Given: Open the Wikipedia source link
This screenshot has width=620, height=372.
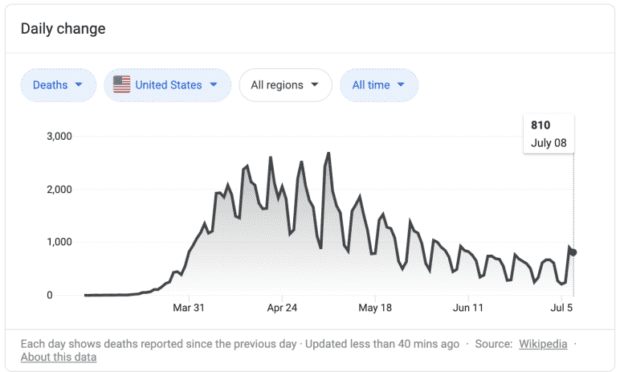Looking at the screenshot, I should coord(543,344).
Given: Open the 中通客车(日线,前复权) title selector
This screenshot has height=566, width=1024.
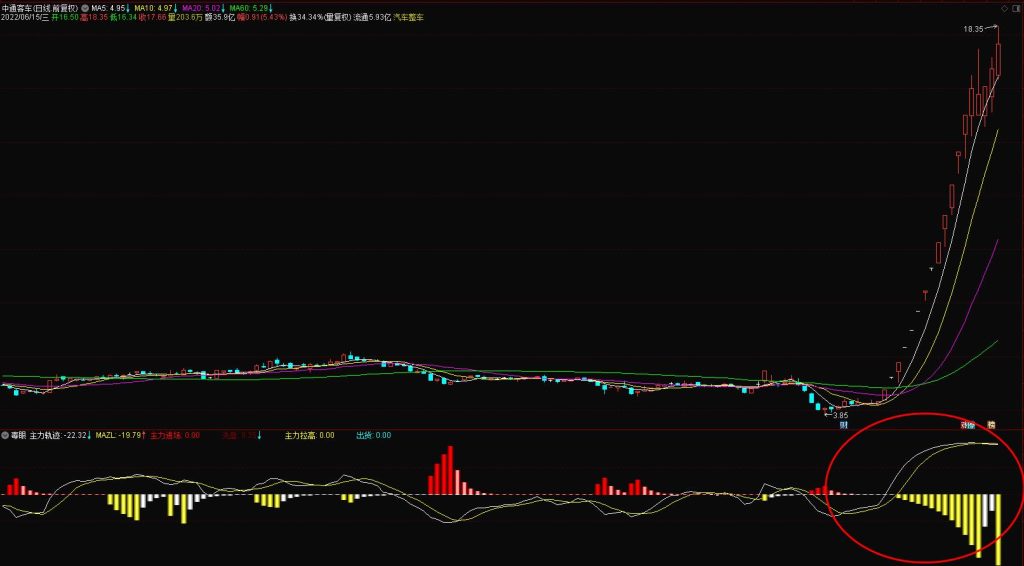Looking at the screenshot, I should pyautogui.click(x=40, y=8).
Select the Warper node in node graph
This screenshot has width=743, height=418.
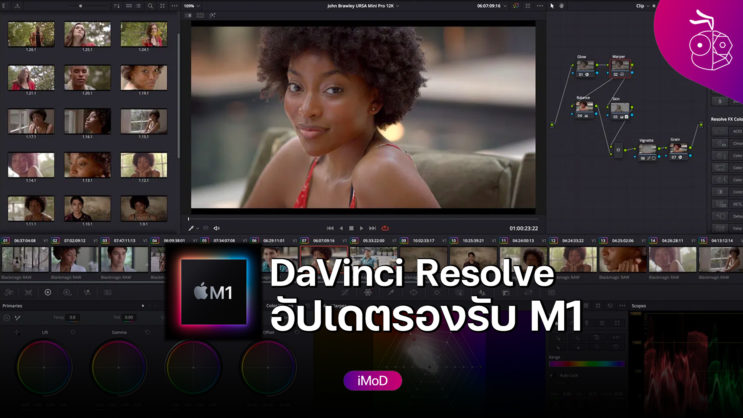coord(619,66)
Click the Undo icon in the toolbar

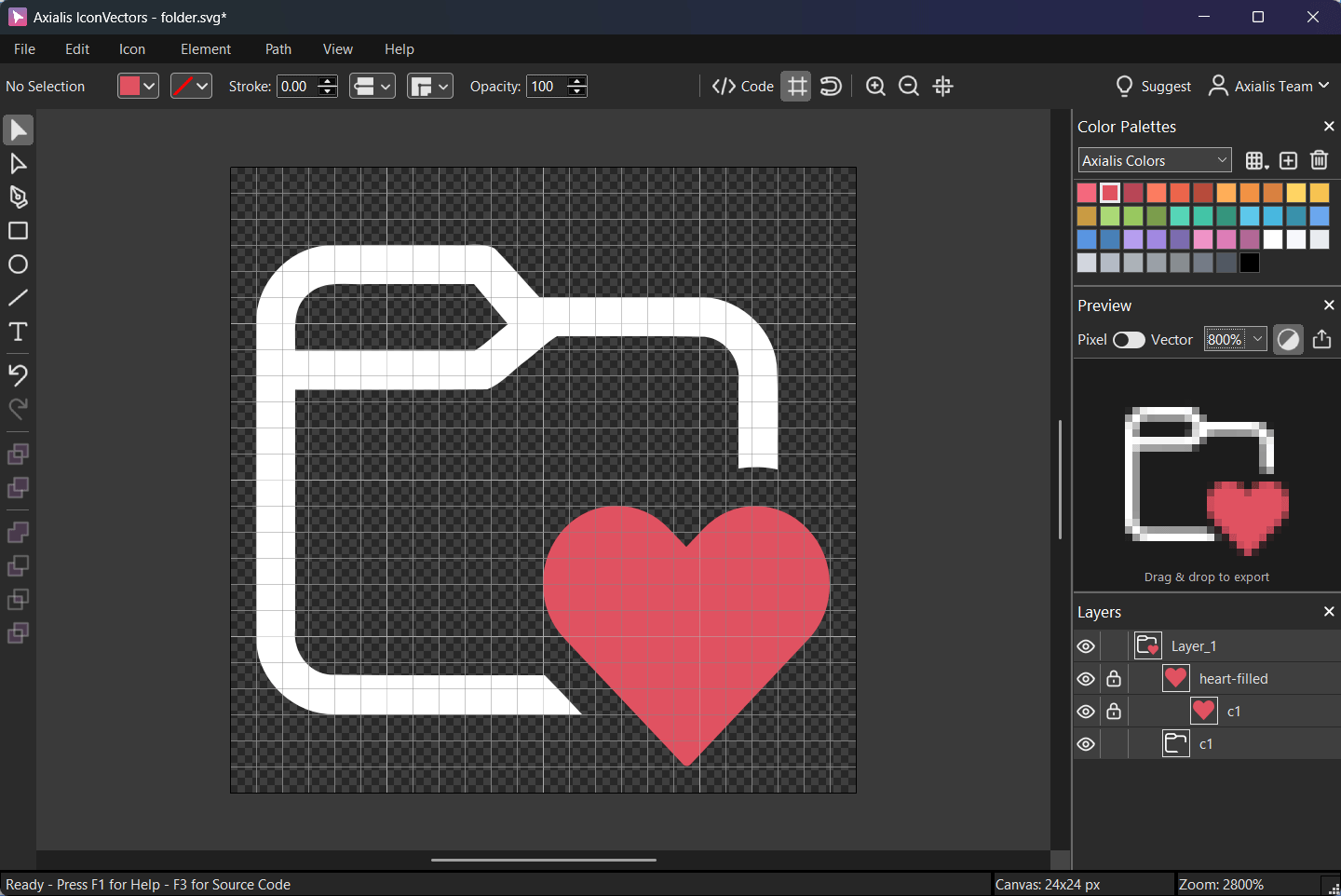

• • •

## WHAT IS NEEDED
What is the number of lines in the records that contain the word "Open"? Answer with the number and nothing else.

## SOLUTION TO THIS TASK
2